Five Tips for Romance in Venice
Arrive in style: take the Orient Express from London, arriving in Venice at sunset and transferring to a water taxi or gondola right outside the station to waft you to the water gate of your hotel.
Stick your map and guidebook in your pocket and get to know Venice by getting lost. The city's greatest romantic charms are in its backwaters and its hidden surprises; and wherever you go you can be sure that you won't come across a single ugly site.
Forget a daytime gondola ride with all the other tourists. Instead negotiate with a gondolieri for a midnight ride, perhaps after a candlelit dinner on the terrace at Pisis, on the Grand Canal.

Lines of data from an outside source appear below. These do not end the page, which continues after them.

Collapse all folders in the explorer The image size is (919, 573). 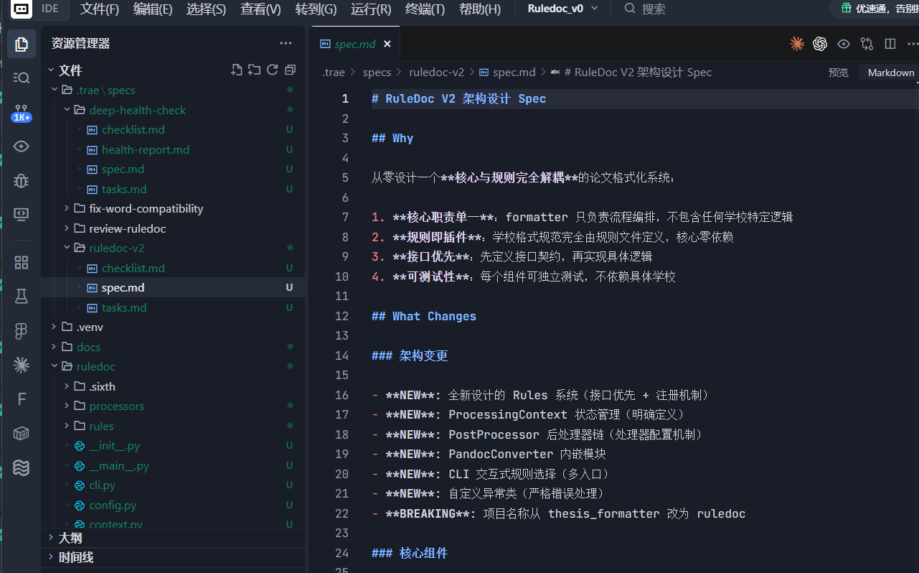(290, 70)
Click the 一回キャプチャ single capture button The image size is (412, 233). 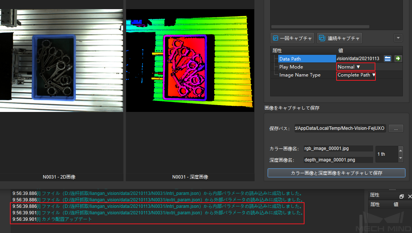(x=292, y=38)
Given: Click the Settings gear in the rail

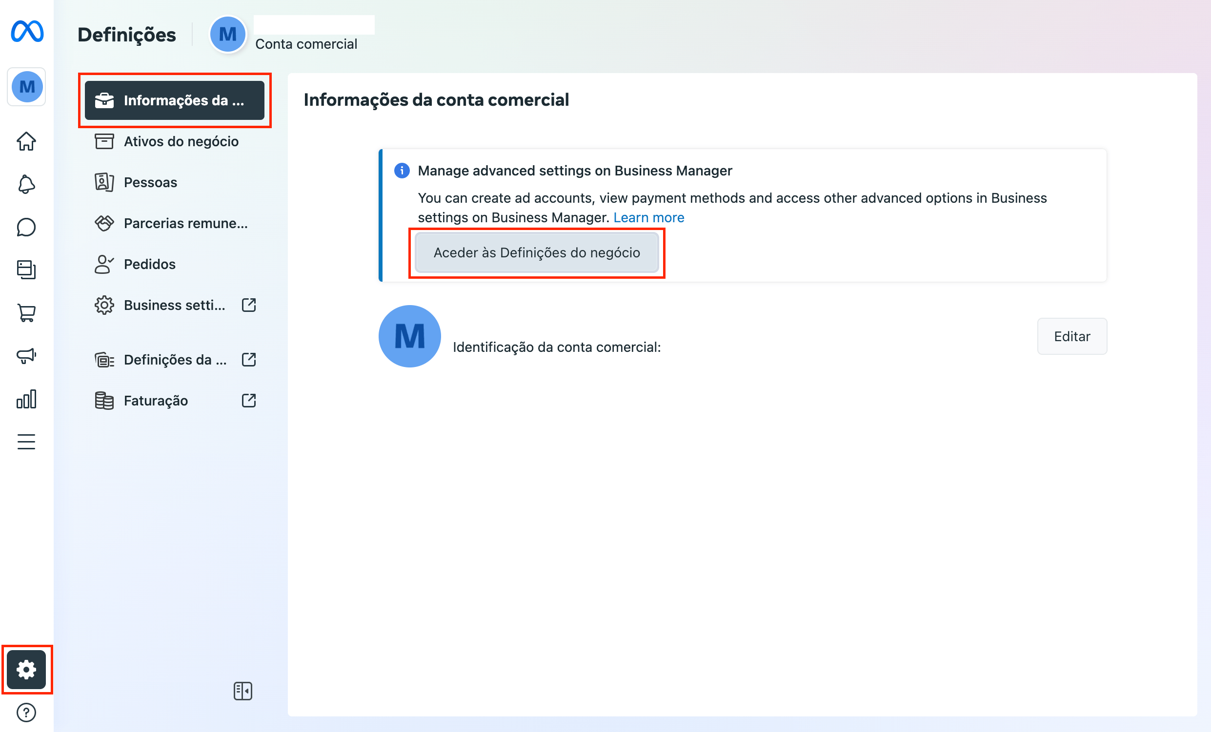Looking at the screenshot, I should coord(26,669).
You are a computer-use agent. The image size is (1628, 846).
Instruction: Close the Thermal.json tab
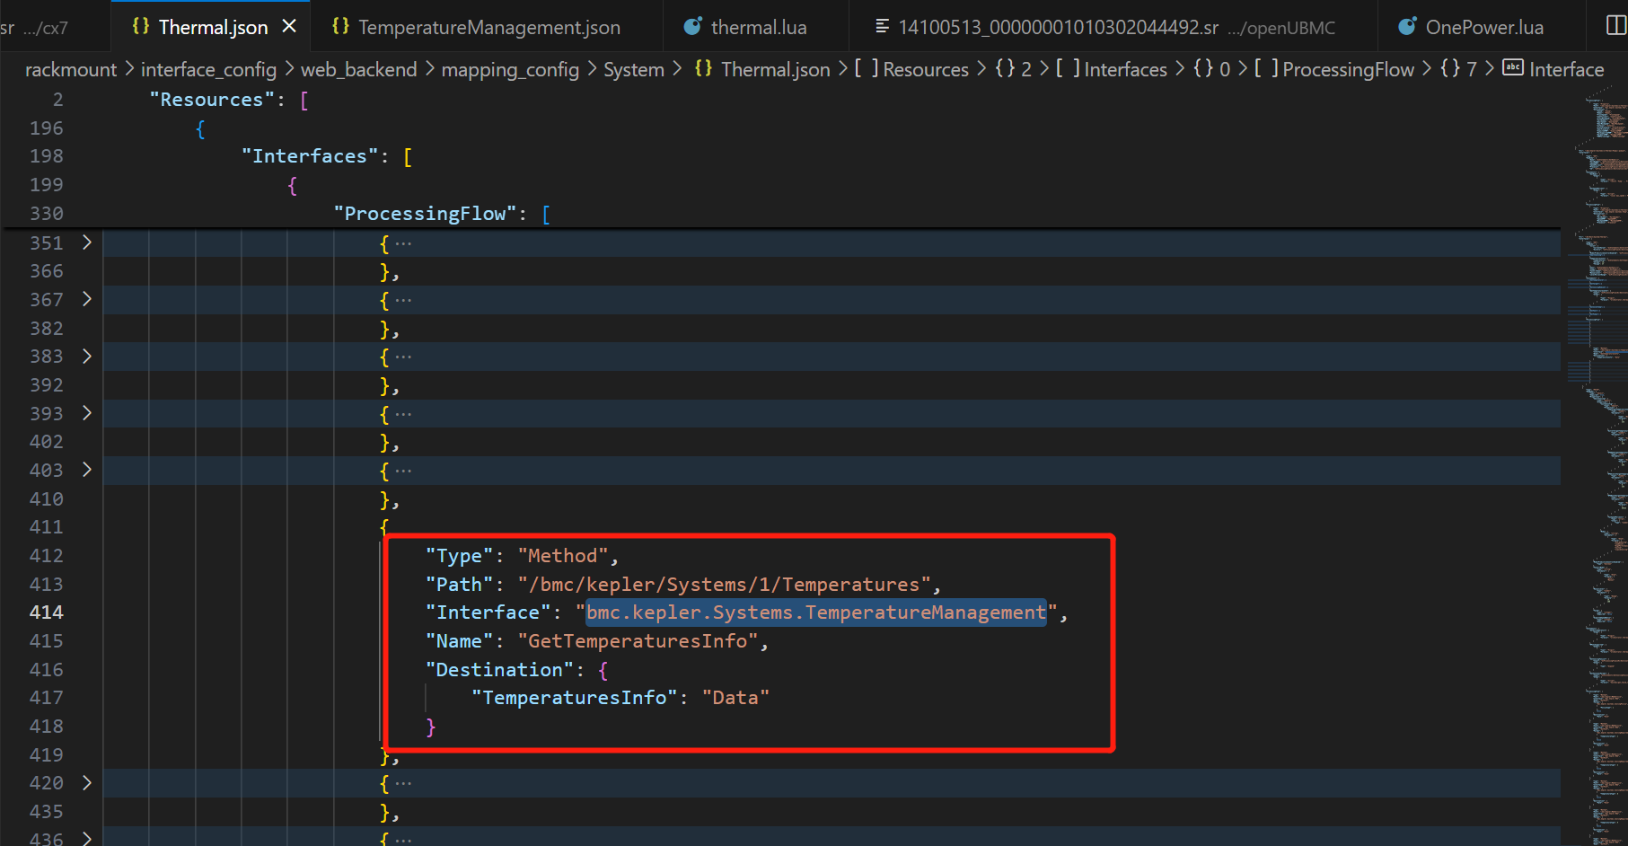(289, 27)
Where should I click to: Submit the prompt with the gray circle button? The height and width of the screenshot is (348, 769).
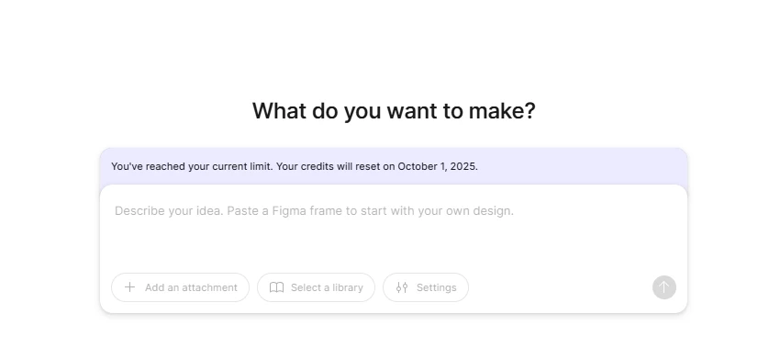(x=664, y=287)
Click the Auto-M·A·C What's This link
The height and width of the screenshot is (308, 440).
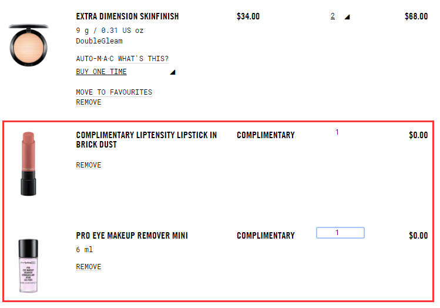pyautogui.click(x=122, y=59)
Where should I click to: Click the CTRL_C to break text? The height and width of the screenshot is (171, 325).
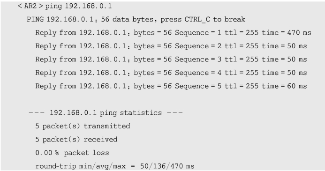click(215, 20)
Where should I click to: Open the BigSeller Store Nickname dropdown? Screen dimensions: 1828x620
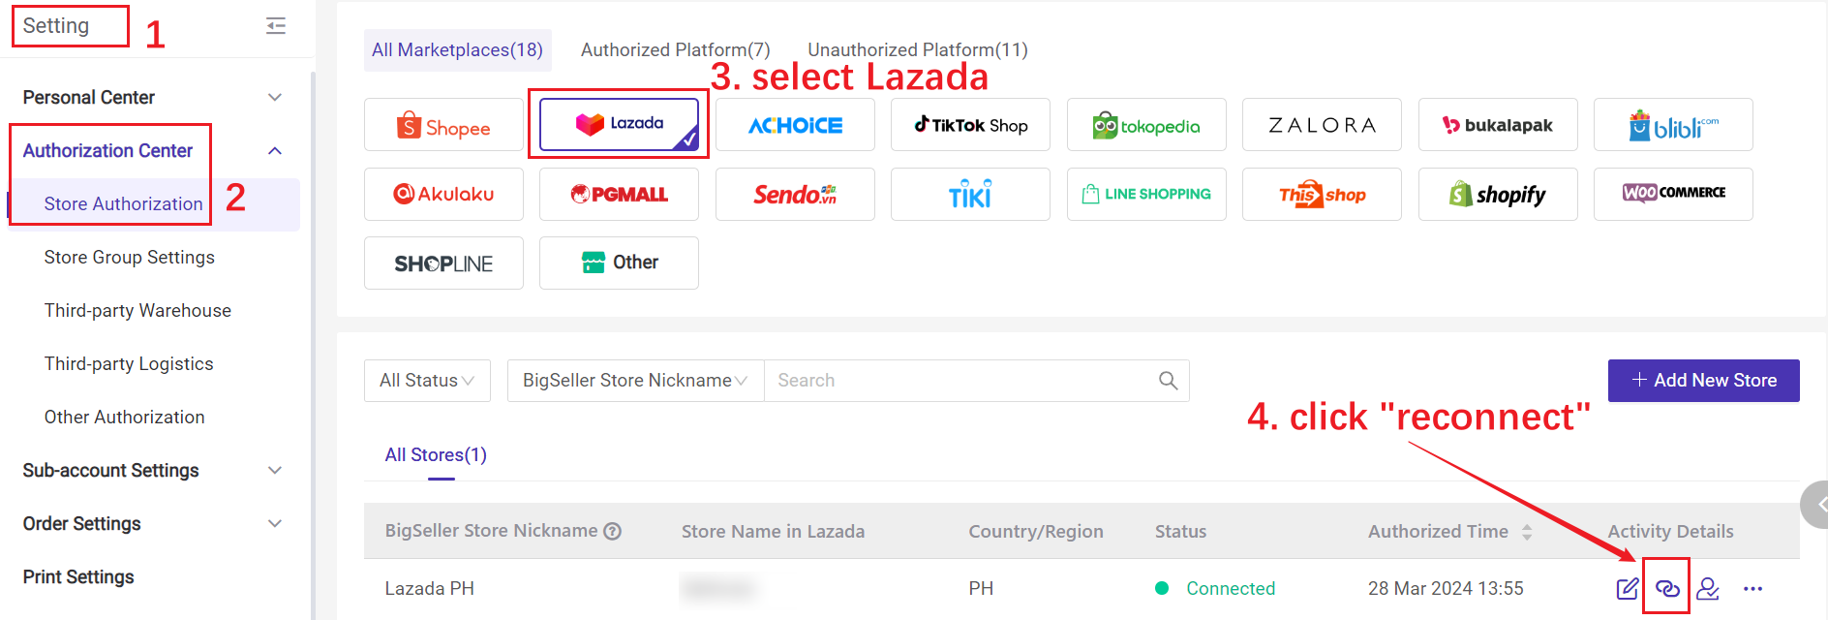coord(635,381)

Alternatively, head after dinner for Piazza San Marco, eloquently described by Napoleon as Europe's grandest drawing room. At Florian's and Quadri the cafe orchestras play on towards midnight, even if there's just a smattering of people left in the square, some of them waltzing to the music.
When Venice becomes too much, take a boat trip and explore the mysterious, often misty lagoon and its island - Torcello, Burano and Sant'Erasmo to name but three. Lunch in colourful Chioggia, with its amazing fish market, is highly recommended.